When I read about Michael Bloomberg's recent launch of the American Talent Initiative (ATI), which aims to expand college access for talented low-income students, I wanted to give him a giant hug. Elite college campuses should do a better job reflecting the population, period.
Two years ago when Bloomberg Philanthropies first announced they wanted to address the tens of thousands of high level, low-income students who were consistently not applying to nor attending top colleges, we advocated for increasing socio-economic diversity at top colleges. Why limit these opportunities by skin color?
- Over 50% of U.S. high level low income students do not apply to any selective colleges despite their qualifications.
- 70% of students at the U.S.'s most competitive colleges are from families with incomes in the top 25% in the country
- Only 6% of students at the top colleges in the U.S. are classified as low income
By the year 2025, ATI aims to recruit, enroll and graduate 50,000 additional low-income students at the 270 colleges that graduate 70% of their students within six years --and they have 30 top institutions, including Ivies, already signed on. As David Leonhardt highlights in his recent New York Times op-ed piece, Bloomberg is creating a coalition of colleges committed to diversity including public universities like Berkeley, Michigan and USC to private colleges like Harvard, Yale, Princeton, Stanford, Rice and Duke. We would hope all the Ivies would join this coalition along with top liberal arts colleges like Amherst, Williams, Middlebury, Swarthmore and Carleton, and stop focusing on minority "quotas" and more on serving the bottom 2/5 of the income distribution (fairly easily measured by Pell Grant recipients). Just as top colleges market to 10th and 11th graders based on race and PSAT scores, they could market to low income students so that inner city and rural poor students could learn about the financial resources available at top colleges.

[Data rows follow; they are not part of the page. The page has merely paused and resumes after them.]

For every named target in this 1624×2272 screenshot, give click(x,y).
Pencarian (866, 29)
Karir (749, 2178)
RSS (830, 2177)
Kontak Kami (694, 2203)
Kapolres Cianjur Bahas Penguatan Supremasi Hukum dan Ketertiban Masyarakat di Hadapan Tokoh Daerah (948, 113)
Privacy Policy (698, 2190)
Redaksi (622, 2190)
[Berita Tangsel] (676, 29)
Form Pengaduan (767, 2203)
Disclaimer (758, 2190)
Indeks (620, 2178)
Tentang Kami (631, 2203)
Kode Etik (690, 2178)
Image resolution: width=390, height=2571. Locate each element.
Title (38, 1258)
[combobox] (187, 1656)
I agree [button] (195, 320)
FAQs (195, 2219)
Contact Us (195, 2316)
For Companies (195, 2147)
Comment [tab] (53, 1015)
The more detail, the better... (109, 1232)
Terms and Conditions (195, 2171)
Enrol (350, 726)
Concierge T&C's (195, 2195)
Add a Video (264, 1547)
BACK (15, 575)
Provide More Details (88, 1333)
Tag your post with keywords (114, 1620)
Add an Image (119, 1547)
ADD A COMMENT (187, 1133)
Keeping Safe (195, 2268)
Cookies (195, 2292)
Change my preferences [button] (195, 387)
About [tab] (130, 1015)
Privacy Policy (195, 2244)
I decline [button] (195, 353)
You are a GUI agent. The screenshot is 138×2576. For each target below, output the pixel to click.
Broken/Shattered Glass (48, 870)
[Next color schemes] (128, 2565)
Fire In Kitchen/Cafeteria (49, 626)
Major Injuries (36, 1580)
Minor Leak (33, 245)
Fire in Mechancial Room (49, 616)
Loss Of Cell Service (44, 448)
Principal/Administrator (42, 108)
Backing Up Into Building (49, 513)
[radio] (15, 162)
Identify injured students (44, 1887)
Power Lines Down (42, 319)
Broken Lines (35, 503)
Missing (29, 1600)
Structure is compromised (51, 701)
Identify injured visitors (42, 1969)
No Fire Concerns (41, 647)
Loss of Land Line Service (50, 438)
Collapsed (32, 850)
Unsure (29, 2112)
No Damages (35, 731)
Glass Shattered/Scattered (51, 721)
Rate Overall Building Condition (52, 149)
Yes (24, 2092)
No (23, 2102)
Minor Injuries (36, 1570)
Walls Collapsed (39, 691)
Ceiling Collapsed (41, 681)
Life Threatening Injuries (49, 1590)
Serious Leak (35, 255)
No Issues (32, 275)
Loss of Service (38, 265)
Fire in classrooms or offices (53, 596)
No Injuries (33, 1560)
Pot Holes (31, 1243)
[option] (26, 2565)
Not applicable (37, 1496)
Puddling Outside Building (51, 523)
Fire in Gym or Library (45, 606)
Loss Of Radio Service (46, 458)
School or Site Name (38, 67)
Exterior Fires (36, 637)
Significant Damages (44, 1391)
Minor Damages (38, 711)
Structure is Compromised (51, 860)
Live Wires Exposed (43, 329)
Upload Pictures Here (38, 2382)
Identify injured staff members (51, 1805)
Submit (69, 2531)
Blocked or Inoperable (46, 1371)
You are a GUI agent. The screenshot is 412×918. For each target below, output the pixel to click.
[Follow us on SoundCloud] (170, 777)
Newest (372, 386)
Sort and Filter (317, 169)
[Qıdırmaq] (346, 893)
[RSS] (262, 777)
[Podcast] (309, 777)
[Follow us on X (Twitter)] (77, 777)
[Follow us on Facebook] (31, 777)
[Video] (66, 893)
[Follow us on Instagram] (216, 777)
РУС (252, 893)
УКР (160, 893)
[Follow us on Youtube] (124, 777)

I live in rural Vermont and even in our college town, many local students do not realize that it would cost them less to attend Harvard, Yale, Dartmouth or Princeton thanks to their "no loan" and generous financial aid policies (assuming they could get in) versus local colleges like Green Mountain College, Burlington College and St. Anselm (NH), all of which are featured in US News and World Report as "colleges graduating students with the most debt." In essence, these students would graduate with no loans from a top tier college instead of incurring a debt burden at a lower ranked school.
Many college applicants are confused on what defines "diversity." As I argued in the late 90's and hold fast to now, top colleges conflate the goals of diversity, affirmative action and equal opportunity so no wonder it's confusing. At the end of the day, schools are bound to their "diversity" numbers as they aim for maintaining an almost exact number of African American, Hispanic and Native American students year to year with no regard to income level. In fact, admissions officers at any information session you attend will tout their high percentage of "students of color" (usually 30% or higher) but the problem is they are counting Asian students in that number, despite the fact that admission rates are far lower for Asian students than for under-represented minority students. In effect, these admissions officers are labeling Asians "under-represented" and it's hypocritical and dishonest to report Asian students in the "students of color" number when Asians make up 18-20% of that 30% and actual under-represented minority students closer to 10-12%.
As Leonheardt states eloquently, "Making top colleges more diverse is not about replacing students of one race with students of another. It's about enrolling more working-class students of all races. It's about getting colleges to live up to their ideals."
Coming from a state with many white low income students who never even dream of leaving the state, no less attending a top college, I could not agree more.